Replication studies in software engineering – the good, the bad and the ugly.

Software engineering, in its essence, is for one particular reason very fascinating: It intersects with a plethora of application domains and we continuously have the chance to make contributions to our field, but also to society. In software engineering, being itself an interdisciplinary area where mathematics meets, inter alia, psychology, we develop concepts and new methods that, when applied in practice, often remain unpredictable regarding their suitability to solve an envisioned problem. Software engineering is inherently complex as the socio-economic contexts in which we apply software engineering concepts is inherently complex itself.

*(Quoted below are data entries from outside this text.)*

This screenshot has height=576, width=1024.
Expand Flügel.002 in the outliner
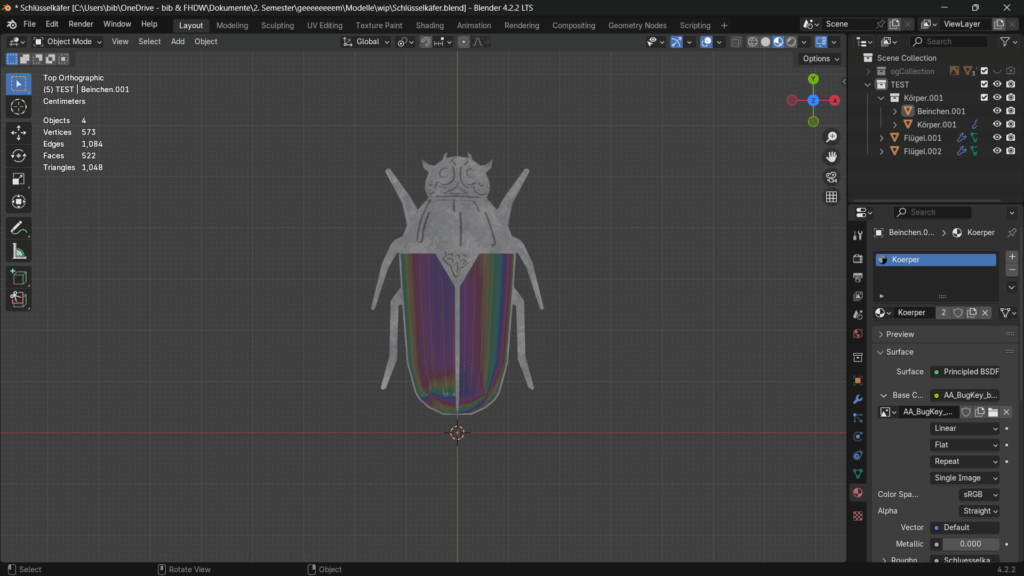pos(881,151)
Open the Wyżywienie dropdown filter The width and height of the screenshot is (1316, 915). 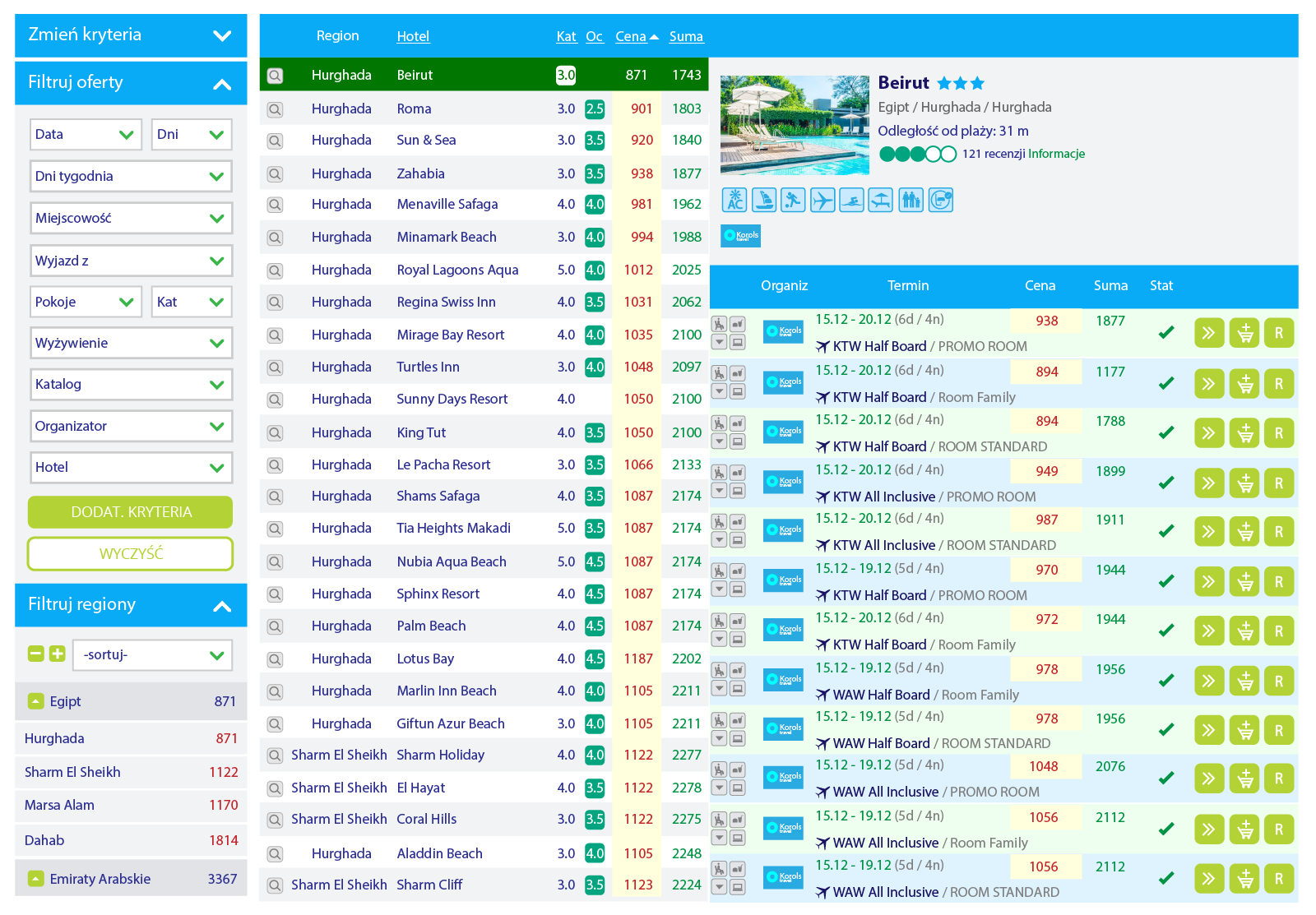pos(131,343)
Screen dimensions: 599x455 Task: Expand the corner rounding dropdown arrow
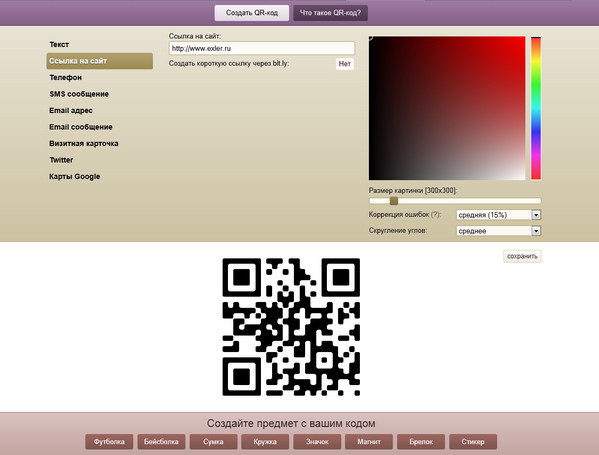coord(536,231)

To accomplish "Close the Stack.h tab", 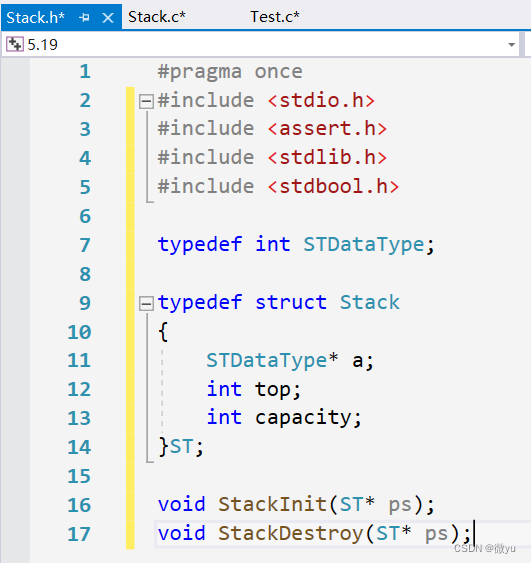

We are challenged on a daily basis by trying to understand isolated problems while our research on such problems reveals new problems, and so on — let alone this be a perfectly reasonable playground for curiosity-driven minds.

Replication Studies (the good)

Too often, we see researchers proposing (yet another) new method/approach/framework/… whereas the value might depend on whether and to which extent those contributions solve a practical problem — where reasoning by argument, a formal proof, or a simulation is not sufficient anymore to convince other researchers of the value of a contribution. For those contributions that need empirical evidence, too often the claims made in the contributions are not sufficiently underpinned with such empirical evidence.

This is not per-se a problem as we always have to start research at some point; and this also includes the proposition of new ideas to discuss them, give feedback, and steer their development and testing for their sensitivity in certain contexts. However, those contributions often remain at the level of solution proposals and they find their way through various conferences where we rely on the contributions’ expected value, where we extend proposed concepts with further concepts, continue our philosophical discussions whether this or that twist in the concepts is better — in the end, too often without still having any evidence whatsoever on whether those concepts even work and to which extent they work. Whereas we then might take the value of certain methods as granted, we step into the trap of believing rather than knowing – simplified: we, as researchers, then don’t practice anymore what we preach.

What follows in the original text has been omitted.